(DESCRIPTION OF THE TASK) Every line of the data is to be retyped exactly.

(Pixel coordinate grounding data)
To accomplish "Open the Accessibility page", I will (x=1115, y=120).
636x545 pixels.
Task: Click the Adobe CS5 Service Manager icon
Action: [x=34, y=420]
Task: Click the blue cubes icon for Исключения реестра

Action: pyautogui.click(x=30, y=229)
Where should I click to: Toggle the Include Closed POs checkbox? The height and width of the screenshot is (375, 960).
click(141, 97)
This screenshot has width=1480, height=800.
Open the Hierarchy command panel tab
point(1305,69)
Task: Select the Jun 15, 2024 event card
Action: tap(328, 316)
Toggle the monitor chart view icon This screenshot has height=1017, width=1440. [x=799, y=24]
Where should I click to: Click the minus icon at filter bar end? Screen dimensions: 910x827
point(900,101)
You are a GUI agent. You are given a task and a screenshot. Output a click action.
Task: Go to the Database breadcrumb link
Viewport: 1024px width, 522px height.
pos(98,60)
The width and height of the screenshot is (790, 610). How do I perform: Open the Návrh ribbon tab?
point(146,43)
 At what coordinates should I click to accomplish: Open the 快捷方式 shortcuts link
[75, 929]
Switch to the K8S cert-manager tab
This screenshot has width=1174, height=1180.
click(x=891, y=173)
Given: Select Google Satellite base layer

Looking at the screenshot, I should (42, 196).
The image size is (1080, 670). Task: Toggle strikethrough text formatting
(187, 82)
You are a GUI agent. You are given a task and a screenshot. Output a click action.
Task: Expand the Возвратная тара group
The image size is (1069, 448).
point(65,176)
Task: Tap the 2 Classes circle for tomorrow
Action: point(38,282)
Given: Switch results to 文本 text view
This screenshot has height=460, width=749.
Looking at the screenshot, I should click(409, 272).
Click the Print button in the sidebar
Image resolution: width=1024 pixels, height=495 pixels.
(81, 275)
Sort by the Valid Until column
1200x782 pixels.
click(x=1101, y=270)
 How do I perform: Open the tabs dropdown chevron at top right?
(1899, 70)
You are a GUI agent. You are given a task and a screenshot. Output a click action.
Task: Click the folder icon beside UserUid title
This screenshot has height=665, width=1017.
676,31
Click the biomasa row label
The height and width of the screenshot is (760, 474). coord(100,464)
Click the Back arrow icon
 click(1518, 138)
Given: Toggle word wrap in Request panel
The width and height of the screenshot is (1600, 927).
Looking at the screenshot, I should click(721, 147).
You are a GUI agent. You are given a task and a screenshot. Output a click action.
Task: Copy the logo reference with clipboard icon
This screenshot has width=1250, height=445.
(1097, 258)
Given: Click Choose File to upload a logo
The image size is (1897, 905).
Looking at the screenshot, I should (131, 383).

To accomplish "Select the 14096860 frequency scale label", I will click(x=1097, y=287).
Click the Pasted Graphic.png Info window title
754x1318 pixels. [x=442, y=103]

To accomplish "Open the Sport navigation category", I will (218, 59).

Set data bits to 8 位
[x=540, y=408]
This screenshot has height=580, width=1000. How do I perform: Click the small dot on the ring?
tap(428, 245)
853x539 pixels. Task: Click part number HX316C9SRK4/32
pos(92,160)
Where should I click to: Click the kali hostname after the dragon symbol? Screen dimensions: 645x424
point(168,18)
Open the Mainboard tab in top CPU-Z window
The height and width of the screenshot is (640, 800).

(ANSWER SPACE)
To accomplish "Open the Accessibility page", I will (x=1115, y=120).
636x545 pixels.
Task: Click the Adobe CS5 Service Manager icon
Action: [x=34, y=420]
Task: Click the blue cubes icon for Исключения реестра

Action: pyautogui.click(x=30, y=229)
Where should I click to: Toggle the Include Closed POs checkbox? The height and width of the screenshot is (375, 960).
click(141, 97)
This screenshot has width=1480, height=800.
Open the Hierarchy command panel tab
point(1305,69)
Task: Select the Jun 15, 2024 event card
Action: tap(328, 316)
Toggle the monitor chart view icon This screenshot has height=1017, width=1440. [x=799, y=24]
Where should I click to: Click the minus icon at filter bar end? Screen dimensions: 910x827
point(900,101)
You are a GUI agent. You are given a task and a screenshot. Output a click action.
Task: Go to the Database breadcrumb link
Viewport: 1024px width, 522px height.
pos(98,60)
The width and height of the screenshot is (790, 610). How do I perform: Open the Návrh ribbon tab?
point(146,43)
 At what coordinates should I click to accomplish: Open the 快捷方式 shortcuts link
[75, 929]
Switch to the K8S cert-manager tab
This screenshot has width=1174, height=1180.
click(x=891, y=173)
Given: Select Google Satellite base layer

Looking at the screenshot, I should (42, 196).
The image size is (1080, 670). Task: Toggle strikethrough text formatting
(187, 82)
You are a GUI agent. You are given a task and a screenshot. Output a click action.
Task: Expand the Возвратная тара group
The image size is (1069, 448).
point(65,176)
Task: Tap the 2 Classes circle for tomorrow
Action: point(38,282)
Given: Switch results to 文本 text view
This screenshot has height=460, width=749.
Looking at the screenshot, I should click(409, 272).
Click the Print button in the sidebar
Image resolution: width=1024 pixels, height=495 pixels.
(81, 275)
Sort by the Valid Until column
1200x782 pixels.
click(x=1101, y=270)
 How do I perform: Open the tabs dropdown chevron at top right?
(1899, 70)
You are a GUI agent. You are given a task and a screenshot. Output a click action.
Task: Click the folder icon beside UserUid title
This screenshot has height=665, width=1017.
676,31
Click the biomasa row label
The height and width of the screenshot is (760, 474). coord(100,464)
Click the Back arrow icon
 click(1518, 138)
Given: Toggle word wrap in Request panel
The width and height of the screenshot is (1600, 927).
Looking at the screenshot, I should click(721, 147).
You are a GUI agent. You are given a task and a screenshot. Output a click action.
Task: Copy the logo reference with clipboard icon
This screenshot has width=1250, height=445.
(1097, 258)
Given: Click Choose File to upload a logo
The image size is (1897, 905).
Looking at the screenshot, I should (131, 383).

To accomplish "Select the 14096860 frequency scale label", I will click(x=1097, y=287).
Click the Pasted Graphic.png Info window title
754x1318 pixels. [x=442, y=103]

To accomplish "Open the Sport navigation category", I will (218, 59).

Set data bits to 8 位
[x=540, y=408]
This screenshot has height=580, width=1000. How do I perform: Click the small dot on the ring?
tap(428, 245)
853x539 pixels. Task: Click part number HX316C9SRK4/32
pos(92,160)
Where should I click to: Click the kali hostname after the dragon symbol? Screen dimensions: 645x424
point(168,18)
Open the Mainboard tab in top CPU-Z window
The height and width of the screenshot is (640, 800).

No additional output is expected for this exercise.